Le parquet suisse, chargé de l'enquête sur l'incendie survenu dans un bar à Crans-Montana lors de la nuit du Nouvel An, a lancé un appel au calme jeudi après des confrontations entre le couple de propriétaires et les familles des victimes. Ces altercations ont éclaté alors que Jacques et Jessica Moretti arrivaient pour une nouvelle audition, suscitant colère et douleur chez les proches des défunts. Romain Jordan, avocat des familles, a déclaré : "Il est crucial de laisser les autorités judiciaires accomplir leur tâche sans interférence émotionnelle. L'appel au calme a été reçu, je crois," a-t-il ajouté.
Ce drame a coûté la vie à 41 personnes et blessé 115 autres, principalement des jeunes. Pour certains blessés, les séquelles sont graves, avec plusieurs d'entre eux encore dans un état critique. "Vous avez tué mon grand frère !" a crié Tobyas, un adolescent dont le frère de 17 ans, Trystan, a péri dans l'incendie. "J'aimerais que vous voyiez ce que vous avez fait aux familles," a-t-il lancé, montrant l'ampleur de la douleur et de la colère ressenties.
Evénement tragique : une enquête qui soulève des questions
L'enquête a été ouverte pour "homicide par négligence, lésions corporelles par négligence et incendie par négligence" visant non seulement les propriétaires du bar, mais également les responsables de la sécurité de la commune, qui n’avait pas effectué de contrôles incendie depuis 2019. L'audition de Jessica Moretti a eu lieu ce jeudi, alors que les proches des victimes continuent de se battre pour justice.

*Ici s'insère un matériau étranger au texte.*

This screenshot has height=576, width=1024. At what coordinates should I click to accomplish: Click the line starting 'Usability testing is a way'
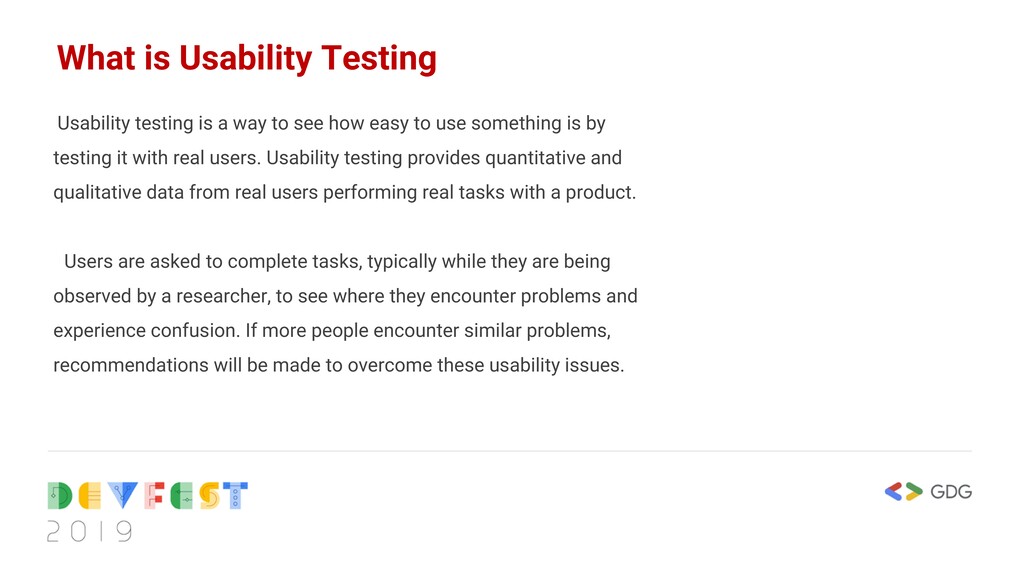[331, 123]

Vinciane Stucky, mère de la victime Trystan, a partagé son ressentiment, rappelant que "les excuses ne suffisent pas pour effacer une telle douleur". D'autres familles ont exprimé des attentes claires : "Nous voulons justice, nous voulons la vérité pour tous les enfants perdus et ceux encore à l'hôpital," a déclaré Samhare Saleh, une amie proche des victimes.

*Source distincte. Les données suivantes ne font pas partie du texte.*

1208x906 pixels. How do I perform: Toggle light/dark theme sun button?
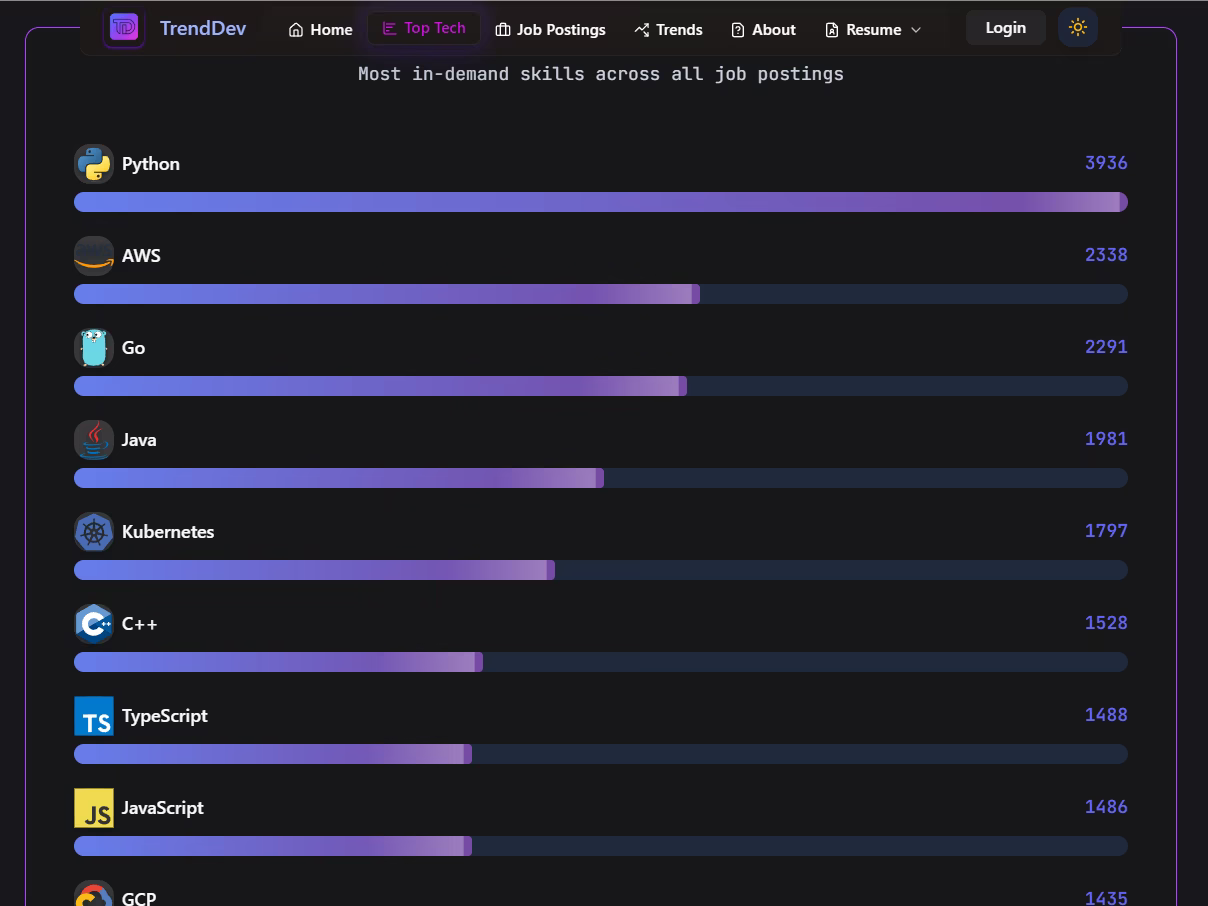point(1077,28)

L'incendie serait, selon les premières investigations, causé par des étincelles provenant de bougies ayant enflammé un isolateur acoustique au plafond. Le respect des normes de sécurité, déjà contesté, devra faire l'objet d'une analyse approfondie par le parquet.
"Nous prenons nos responsabilités," a déclaré Jacques Moretti face aux familles endeuillées, tentant de justifier ses actes dans une atmosphère déjà lourdement chargée d'émotions. Chacune de ces auditions fait ressortir des sentiments de désespoir et de rage, renforçant la nécessité de maintenir un dialogue constructif malgré la souffrance infligée par ce tragique événement.